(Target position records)
+ + + + +

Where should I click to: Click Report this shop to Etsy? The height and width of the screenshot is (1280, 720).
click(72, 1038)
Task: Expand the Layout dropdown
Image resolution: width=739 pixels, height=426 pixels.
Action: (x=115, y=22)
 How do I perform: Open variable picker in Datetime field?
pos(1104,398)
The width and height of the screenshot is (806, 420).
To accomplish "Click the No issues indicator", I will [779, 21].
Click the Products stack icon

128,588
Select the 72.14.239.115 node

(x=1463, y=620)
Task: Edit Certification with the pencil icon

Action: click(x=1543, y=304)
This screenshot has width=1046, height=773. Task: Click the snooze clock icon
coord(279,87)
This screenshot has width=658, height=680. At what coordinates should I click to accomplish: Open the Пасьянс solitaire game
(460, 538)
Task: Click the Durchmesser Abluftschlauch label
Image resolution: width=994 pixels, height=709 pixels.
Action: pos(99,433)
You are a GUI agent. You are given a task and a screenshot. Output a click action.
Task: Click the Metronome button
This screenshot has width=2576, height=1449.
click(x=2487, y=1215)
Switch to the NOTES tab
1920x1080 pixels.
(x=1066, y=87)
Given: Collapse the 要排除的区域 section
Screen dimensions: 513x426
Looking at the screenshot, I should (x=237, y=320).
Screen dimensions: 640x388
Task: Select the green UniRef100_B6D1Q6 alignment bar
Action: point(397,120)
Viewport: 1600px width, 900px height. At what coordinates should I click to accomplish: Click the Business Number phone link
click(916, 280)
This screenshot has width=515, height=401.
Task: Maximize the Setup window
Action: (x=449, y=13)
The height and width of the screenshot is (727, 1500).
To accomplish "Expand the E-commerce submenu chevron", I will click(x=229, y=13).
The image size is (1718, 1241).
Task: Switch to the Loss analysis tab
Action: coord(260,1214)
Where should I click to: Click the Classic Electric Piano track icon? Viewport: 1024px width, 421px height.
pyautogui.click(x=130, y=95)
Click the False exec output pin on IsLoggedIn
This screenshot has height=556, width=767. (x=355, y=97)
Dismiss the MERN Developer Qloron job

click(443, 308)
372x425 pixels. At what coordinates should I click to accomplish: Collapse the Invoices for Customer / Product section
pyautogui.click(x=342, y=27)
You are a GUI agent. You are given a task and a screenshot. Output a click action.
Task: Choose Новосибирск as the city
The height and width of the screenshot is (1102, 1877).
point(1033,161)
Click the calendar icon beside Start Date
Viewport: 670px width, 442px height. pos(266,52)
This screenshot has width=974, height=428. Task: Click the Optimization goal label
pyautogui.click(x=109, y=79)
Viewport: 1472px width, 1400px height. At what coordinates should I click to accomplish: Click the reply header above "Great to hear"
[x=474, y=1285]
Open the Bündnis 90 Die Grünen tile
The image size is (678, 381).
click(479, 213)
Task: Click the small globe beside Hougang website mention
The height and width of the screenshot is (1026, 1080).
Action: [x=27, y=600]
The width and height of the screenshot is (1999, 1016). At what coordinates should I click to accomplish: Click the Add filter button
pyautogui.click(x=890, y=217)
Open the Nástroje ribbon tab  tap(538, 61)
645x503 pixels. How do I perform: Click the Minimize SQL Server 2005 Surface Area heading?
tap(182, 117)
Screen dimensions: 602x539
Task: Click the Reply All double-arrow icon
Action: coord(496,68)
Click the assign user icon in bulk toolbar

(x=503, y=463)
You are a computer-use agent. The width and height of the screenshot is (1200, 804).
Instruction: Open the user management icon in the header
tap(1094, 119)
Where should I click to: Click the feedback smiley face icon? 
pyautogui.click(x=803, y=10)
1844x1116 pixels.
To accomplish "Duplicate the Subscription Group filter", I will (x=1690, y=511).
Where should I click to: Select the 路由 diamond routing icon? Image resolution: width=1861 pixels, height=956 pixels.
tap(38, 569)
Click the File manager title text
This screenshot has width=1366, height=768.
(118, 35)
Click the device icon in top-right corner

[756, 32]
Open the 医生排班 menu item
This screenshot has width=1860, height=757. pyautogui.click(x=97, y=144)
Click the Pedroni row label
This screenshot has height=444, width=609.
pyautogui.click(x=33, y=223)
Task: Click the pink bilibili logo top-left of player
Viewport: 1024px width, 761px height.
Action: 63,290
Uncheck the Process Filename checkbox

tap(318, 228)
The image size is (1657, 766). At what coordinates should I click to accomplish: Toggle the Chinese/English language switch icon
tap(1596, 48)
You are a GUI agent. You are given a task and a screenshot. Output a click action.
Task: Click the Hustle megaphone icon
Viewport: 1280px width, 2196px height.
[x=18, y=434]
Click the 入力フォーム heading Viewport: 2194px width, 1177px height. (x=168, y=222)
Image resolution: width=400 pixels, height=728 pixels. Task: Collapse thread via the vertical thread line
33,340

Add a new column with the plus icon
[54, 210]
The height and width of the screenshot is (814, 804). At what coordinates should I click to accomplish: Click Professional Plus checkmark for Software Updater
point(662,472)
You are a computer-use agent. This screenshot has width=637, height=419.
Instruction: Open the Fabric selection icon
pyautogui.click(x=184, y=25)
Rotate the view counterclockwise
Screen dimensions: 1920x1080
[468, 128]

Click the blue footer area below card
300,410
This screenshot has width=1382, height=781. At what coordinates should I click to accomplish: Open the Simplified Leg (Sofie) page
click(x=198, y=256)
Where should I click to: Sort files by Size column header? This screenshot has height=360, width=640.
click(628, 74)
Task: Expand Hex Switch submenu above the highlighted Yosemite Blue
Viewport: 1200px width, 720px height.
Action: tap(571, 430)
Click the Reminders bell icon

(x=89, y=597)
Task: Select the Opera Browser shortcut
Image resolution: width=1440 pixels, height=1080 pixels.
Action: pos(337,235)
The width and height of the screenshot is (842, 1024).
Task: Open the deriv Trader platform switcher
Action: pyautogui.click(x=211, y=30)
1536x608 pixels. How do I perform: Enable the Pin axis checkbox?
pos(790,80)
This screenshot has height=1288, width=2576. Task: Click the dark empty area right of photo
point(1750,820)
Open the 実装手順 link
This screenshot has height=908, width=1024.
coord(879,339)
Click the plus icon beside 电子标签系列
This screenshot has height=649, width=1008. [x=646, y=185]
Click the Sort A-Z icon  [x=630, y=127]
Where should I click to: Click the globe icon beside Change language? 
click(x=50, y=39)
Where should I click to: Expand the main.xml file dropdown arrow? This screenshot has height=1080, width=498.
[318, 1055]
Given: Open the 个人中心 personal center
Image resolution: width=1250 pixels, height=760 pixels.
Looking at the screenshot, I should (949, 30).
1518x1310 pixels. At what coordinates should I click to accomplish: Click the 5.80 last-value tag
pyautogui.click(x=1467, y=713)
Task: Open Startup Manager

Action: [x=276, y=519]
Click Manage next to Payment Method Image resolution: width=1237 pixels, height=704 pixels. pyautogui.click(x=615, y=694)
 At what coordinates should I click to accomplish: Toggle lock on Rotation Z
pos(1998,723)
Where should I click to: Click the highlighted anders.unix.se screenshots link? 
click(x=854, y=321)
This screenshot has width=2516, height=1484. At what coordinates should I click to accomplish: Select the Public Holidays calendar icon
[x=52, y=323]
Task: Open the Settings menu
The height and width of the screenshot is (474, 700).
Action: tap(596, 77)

+ + + + +

Exercise instructions. Copy out every line of the records above, from the line containing "The width and height of the screenshot is (806, 420)." down to the line containing "Action: (x=449, y=13)", both ends included.

Exercise answer.
The width and height of the screenshot is (806, 420).
To accomplish "Click the No issues indicator", I will [779, 21].
Click the Products stack icon

128,588
Select the 72.14.239.115 node

(x=1463, y=620)
Task: Edit Certification with the pencil icon

Action: click(x=1543, y=304)
This screenshot has width=1046, height=773. Task: Click the snooze clock icon
coord(279,87)
This screenshot has width=658, height=680. At what coordinates should I click to accomplish: Open the Пасьянс solitaire game
(460, 538)
Task: Click the Durchmesser Abluftschlauch label
Image resolution: width=994 pixels, height=709 pixels.
Action: pos(99,433)
You are a GUI agent. You are given a task and a screenshot. Output a click action.
Task: Click the Metronome button
This screenshot has width=2576, height=1449.
click(x=2487, y=1215)
Switch to the NOTES tab
1920x1080 pixels.
(x=1066, y=87)
Given: Collapse the 要排除的区域 section
Screen dimensions: 513x426
Looking at the screenshot, I should (x=237, y=320).
Screen dimensions: 640x388
Task: Select the green UniRef100_B6D1Q6 alignment bar
Action: point(397,120)
Viewport: 1600px width, 900px height. At what coordinates should I click to accomplish: Click the Business Number phone link
click(916, 280)
This screenshot has width=515, height=401.
Task: Maximize the Setup window
Action: (x=449, y=13)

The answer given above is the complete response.